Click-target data

● ● ● ● ●

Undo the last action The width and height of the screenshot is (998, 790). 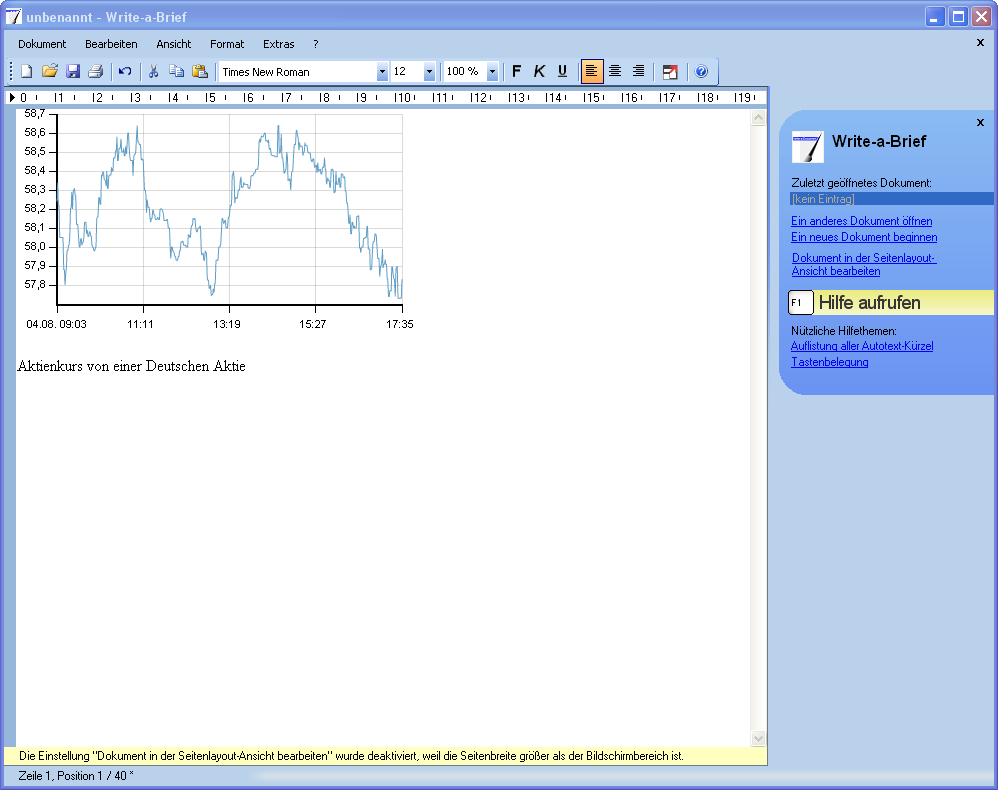pos(125,71)
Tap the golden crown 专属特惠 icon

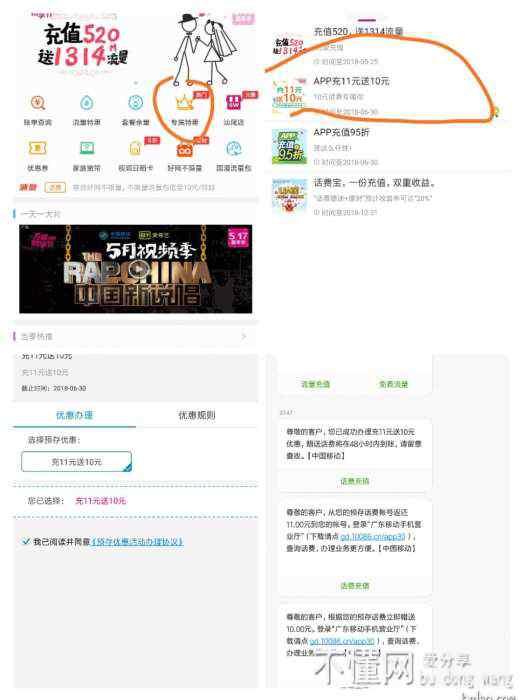(x=184, y=103)
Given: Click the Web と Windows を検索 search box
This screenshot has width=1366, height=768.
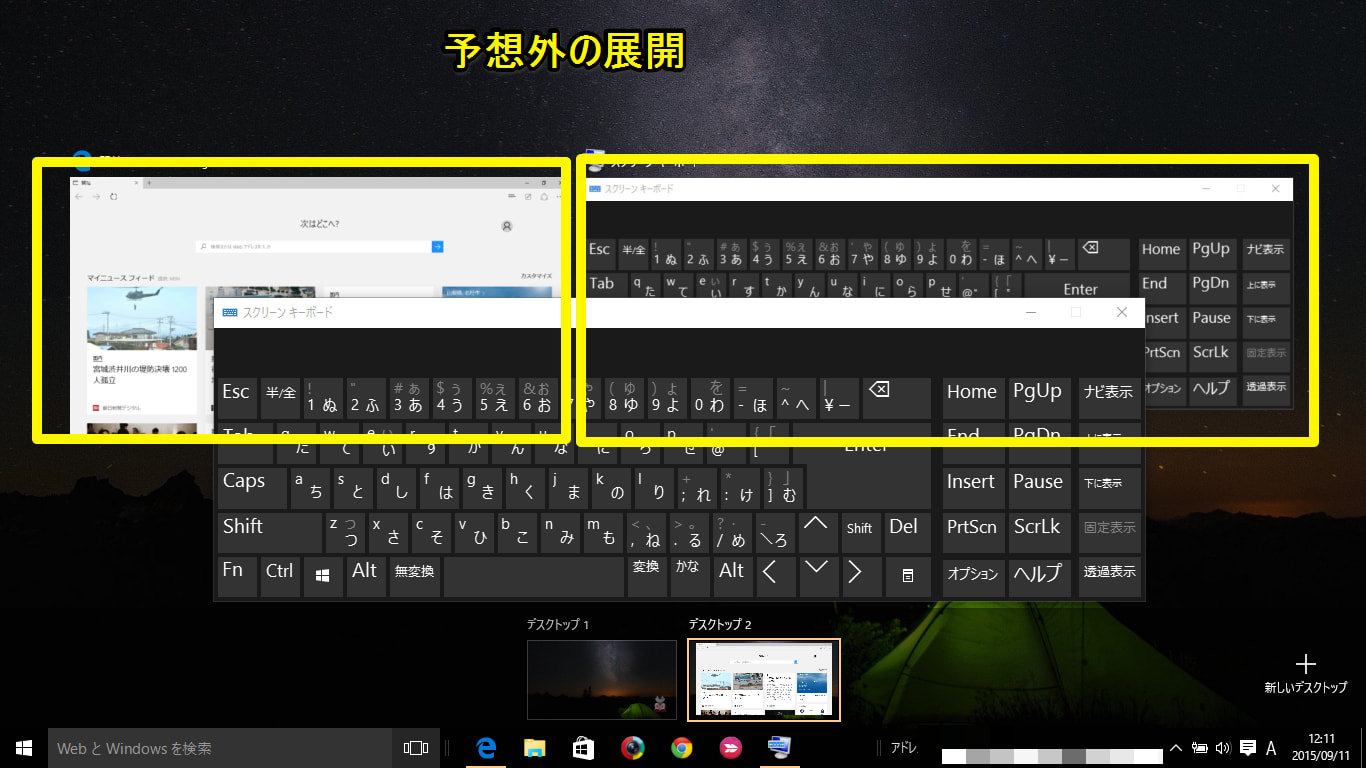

● ● ● ● ●

■ To be done
Return, without any change, the part of the records that opens with the line containing "Tap the golden crown 专属特惠 icon" and runs through the end of the records, leaving the pictures out of your answer.

■ Exercise solution
Tap the golden crown 专属特惠 icon

(x=184, y=103)
Given: Click the Web と Windows を検索 search box
This screenshot has width=1366, height=768.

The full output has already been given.